Sunday, April 02, 2006

A quick rant on things I shouldn't do

I shouldn't take a look through the titles published by gay/lesbian publishers like this one. Why? Because not only do they seem to have no penetration into libraries (which is important to me-I somehow won't feel I've really written a book till it's in libraries), but-

...while far be it from me to judge books by their promotional blurbs...they all sound awful. Romance-novel awful. And it makes me think oh god, I know what's going to happen.

I used to worry my manuscript would fall between two poles; too gay for the "traditional" audience, not enough so for the gay audience. Now I think it's going to be: Too gay for the mainstream, too good for the gay & lesbian press.

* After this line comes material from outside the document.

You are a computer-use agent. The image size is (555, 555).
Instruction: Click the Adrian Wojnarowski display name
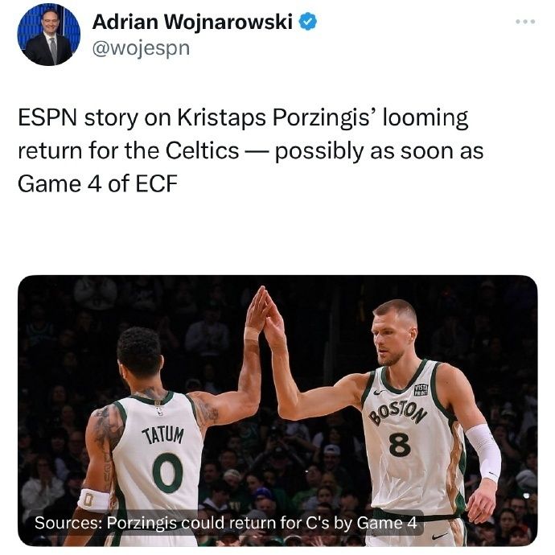pos(192,22)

(That's it, Ben. That's the kind of unwarranted arrogance that'll be sure to cushion the blow when the form-letter rejections start rolling in)

Oh, god...

4 comments:

jeopardygirl said...

I'm with bbovenguy. Stop looking at publishing houses until a) you have the manuscript in a condition you feel is saleable with few rewrites, and b) you have an agent who also feels that way. Cart before the horse, here, Ben.

Ben Varkentine said...

Page 48, How To Write A Damn Good Novel:

How do you know what the rules are? You go to the library and check out an armful of the type of book you'd like to write, and you read like a maniac. Sorry, but there are no shortcuts. If you don't read deeply in the type of fiction you want to write, you are doomed to failure. You must be steeped in the traditions, conventions, and pigeonholes-the genres.

Ben Varkentine said...

I feel you-I was the same way for a long time. Then I changed to reading as many as I could get my hands on and trusting my sense of self to filter out the stuff that wasn't good for me.

I think it's when I decided to try prose-it just seemed dangerously prideful to start without knowing anything about it.

Ben Varkentine said...

Yeah, but William Goldman then filled two books with all the things he thinks he knows, which kind of renders his Rule #1 moot.

And this may come as a surprise to you-I know it would me, as a typically self-centered artist-but we're NOT ACTUALLY TALKING ABOUT YOU.

We're talking about me, and if I'm gonna fail, it is not gonna be because I didn't know all the "rules" or listen to as much advice as I can get.

I may not follow all the "rules"-my manuscript already breaks one big one-and I may not take all the advice.

But I'm gonna know what my circle is before I step outside it.